Lettera di Papa Francesco ai sacerdoti della Diocesi di Roma (31 maggio 2020)

448

LETTERA DEL SANTO PADRE AI SACERDOTI DELLA DIOCESI DI ROMA

Cari fratelli,

in questo tempo pasquale pensavo di incontrarvi e celebrare insieme la Messa Crismale. Non essendo possibile una celebrazione di carattere diocesano, vi scrivo questa lettera. La nuova fase che iniziamo ci chiede saggezza, lungimiranza e impegno comune, in modo che tutti gli sforzi e i sacrifici fatti finora non siano vani.

Durante questo tempo di pandemia, molti di voi hanno condiviso con me, per posta elettronica o telefono, che cosa significava questa situazione imprevista e sconcertante. Così, senza poter uscire né avere un contatto diretto, mi avete permesso di conoscere “di prima mano” ciò che stavate vivendo. Questa condivisione ha nutrito la mia preghiera, in molti casi per ringraziare della testimonianza coraggiosa e generosa che ricevevo da voi; in altri, era la supplica e l’intercessione fiduciosa nel Signore che sempre tende la sua mano (cfr Mt 14,31). Sebbene fosse necessario mantenere il distanziamento sociale, questo non ha impedito di rafforzare il senso di appartenenza, di comunione e di missione che ci ha aiutato a far sì che la carità, specialmente con le persone e le comunità più svantaggiate, non fosse messa in quarantena. Ho potuto constatare, in quei dialoghi sinceri, che la necessaria distanza non era sinonimo di ripiegamento o chiusura in sé che anestetizza, addormenta e spegne la missione.

Incoraggiato da questi scambi, vi scrivo perché voglio essere più vicino a voi per accompagnare, condividere e confermare il vostro cammino. La speranza dipende anche da noi e richiede che ci aiutiamo a mantenerla viva e operante; quella speranza contagiosa che si coltiva e si rafforza nell’incontro con gli altri e che, come dono e compito, ci è data per costruire la nuova “normalità” che tanto desideriamo.

Vi scrivo guardando alla prima comunità apostolica, che pure visse momenti di confinamento, isolamento, paura e incertezza. Trascorsero cinquanta giorni tra l’immobilità, la chiusura, e l’annuncio incipiente che avrebbe cambiato per sempre la loro vita. I discepoli, mentre erano chiuse le porte del luogo dove si trovavano per paura, furono sorpresi da Gesù che «stette in mezzo e disse loro: “Pace a voi!”. Detto questo, mostrò loro le mani e il fianco.

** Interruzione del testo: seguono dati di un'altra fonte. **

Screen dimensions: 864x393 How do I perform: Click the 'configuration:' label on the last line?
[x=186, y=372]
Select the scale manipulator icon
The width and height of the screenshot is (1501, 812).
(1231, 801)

E i discepoli gioirono al vedere il Signore. Gesù disse loro di nuovo: “Pace a voi! Come il Padre ha mandato me, anche io mando voi”. Detto questo, soffiò e disse loro: “Ricevete lo Spirito Santo”» (Gv 20,19-22). Che anche noi ci lasciamo sorprendere!

«Mentre erano chiuse le porte del luogo dove si trovavano i discepoli per timore» (Gv 20,19)

Oggi come ieri sentiamo che «le gioie e le speranze, le tristezze e le angosce degli uomini d’oggi, dei poveri soprattutto e di tutti coloro che soffrono, sono pure le gioie e le speranze, le tristezze e le angosce dei discepoli di Cristo, e nulla vi è di genuinamente umano che non trovi eco nel loro cuore» (Gaudium et spes, 1). Come conosciamo bene tutto questo! Tutti abbiamo ascoltato i numeri e le percentuali che giorno dopo giorno ci assalivano; abbiamo toccato con mano il dolore della nostra gente. Ciò che arrivava non erano dati lontani: le statistiche avevano nomi, volti, storie condivise. Come comunità presbiterale non siamo stati estranei a questa realtà e non siamo stati a guardarla alla finestra; inzuppati dalla tempesta che infuriava, voi vi siete ingegnati per essere presenti e accompagnare le vostre comunità: avete visto arrivare il lupo e non siete fuggiti né avete abbandonato il gregge (cfr Gv 10,12-13).

Abbiamo patito la perdita repentina di familiari, vicini, amici, parrocchiani, confessori, punti di riferimento della nostra fede. Abbiamo visto i volti sconsolati di coloro che non hanno potuto stare vicino e dire addio ai propri cari nelle loro ultime ore. Abbiamo visto la sofferenza e l’impotenza degli operatori sanitari che, sfiniti, si esaurivano in interminabili giornate di lavoro preoccupati di soddisfare così tante richieste. Tutti abbiamo sentito l’insicurezza e la paura di lavoratori e volontari che si esponevano quotidianamente perché i servizi essenziali fossero assicurati; e anche per accompagnare e prendersi cura di coloro che, a causa della loro esclusione e vulnerabilità, subivano ancora di più le conseguenze di questa pandemia. Abbiamo ascoltato e visto le difficoltà e i disagi del confinamento sociale: la solitudine e l’isolamento soprattutto degli anziani; l’ansia, l’angoscia e il senso di non-protezione di fronte all’incertezza lavorativa e abitativa; la violenza e il logoramento nelle relazioni. La paura ancestrale del contagio è tornata a colpire con forza. Abbiamo condiviso anche le angoscianti preoccupazioni di intere famiglie che non sanno cosa mettere nei piatti la prossima settimana.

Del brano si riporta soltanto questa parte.